• **EXCERPTED PASSAGE**
####

Vulnerable

8 March 2024 – As I walk back east along False Creek, I do not have a single Life Philosophy thought in my mind. Not a single abstract noun. I am just picking my feet up and putting them down again, enjoying the sunshine.

Then I see this neon glow in the water, just off a curve of seawall between Stamp’s Landing Dock and Spyglass Place Dock farther east.

Still no Important Thoughts in mind, just curiosity.

It’s not until I’m up close, and can identify the shape as a boat, that I think about vulnerability. There that little boat used to be, afloat and riding the currents — and there it now is, submerged and inert.

Vulnerability, consequences, responses. The dynamic is now lodged in my mind, and I see it all over the place as I walk on home.

In environmental and political vulnerabilities, for example, here at Spyglass Place Dock, where blue bands circle Cambie Bridge pilings and a quiet black tribute pillar stands at water’s edge.

The top blue tier in this 2012 art installation, A False Creek, is 5 metres above current sea levels — which is mid-way between the 4 to 6 metre rise that, it is predicted, could be triggered by climate change. The pillar honours Husain Rahim (1865-1937). He was an activist at the time of the 1914 SS Komagata Maru incident that barred a boatload of South Asian passengers from disembarking, and one of the first South Asians to challenge the disenfranchisement then taking place. While the ferry dock is still Spyglass Place, I learn that this space is now called Husain Rahim Plaza.

I’m about to walk on — and discover that I can’t.

Due to “the deteriorating condition of the structure supporting the seawall,” the path has been closed between the Cambie Bridge, right here, and Hinge Park to the east. Detour along West 1st, we are told, while authorities address this weakness.

####

In the passage about the walk along False Creek, what is the space at Spyglass Place Dock now called?

• **RAW DATA**
####

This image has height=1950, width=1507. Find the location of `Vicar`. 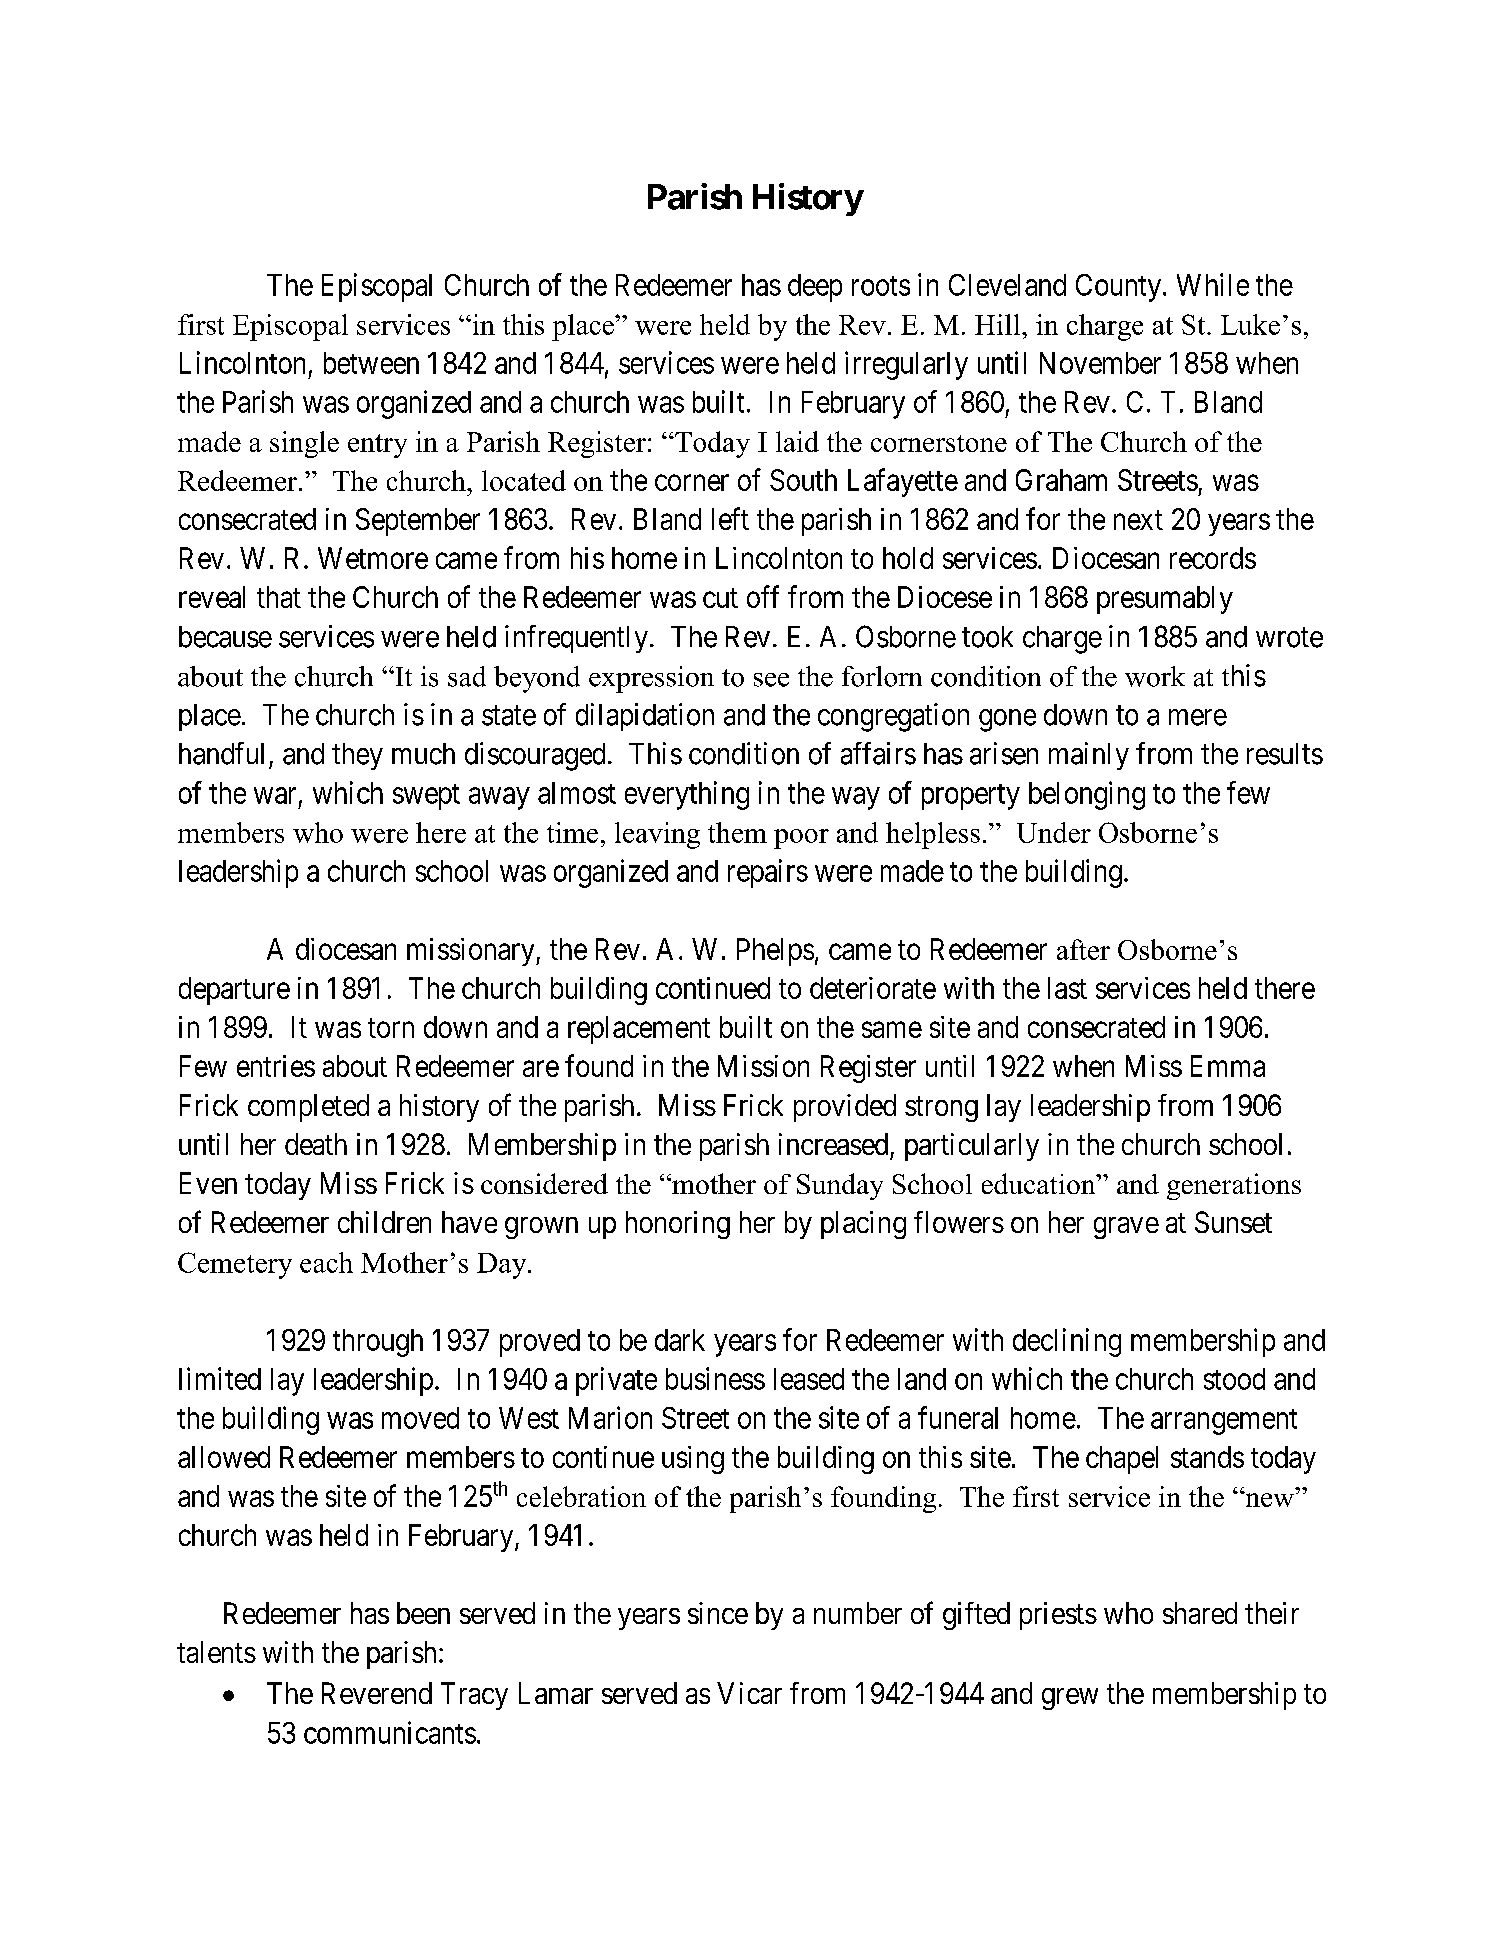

####

• **RESULT OF THE EXERCISE**
Husain Rahim Plaza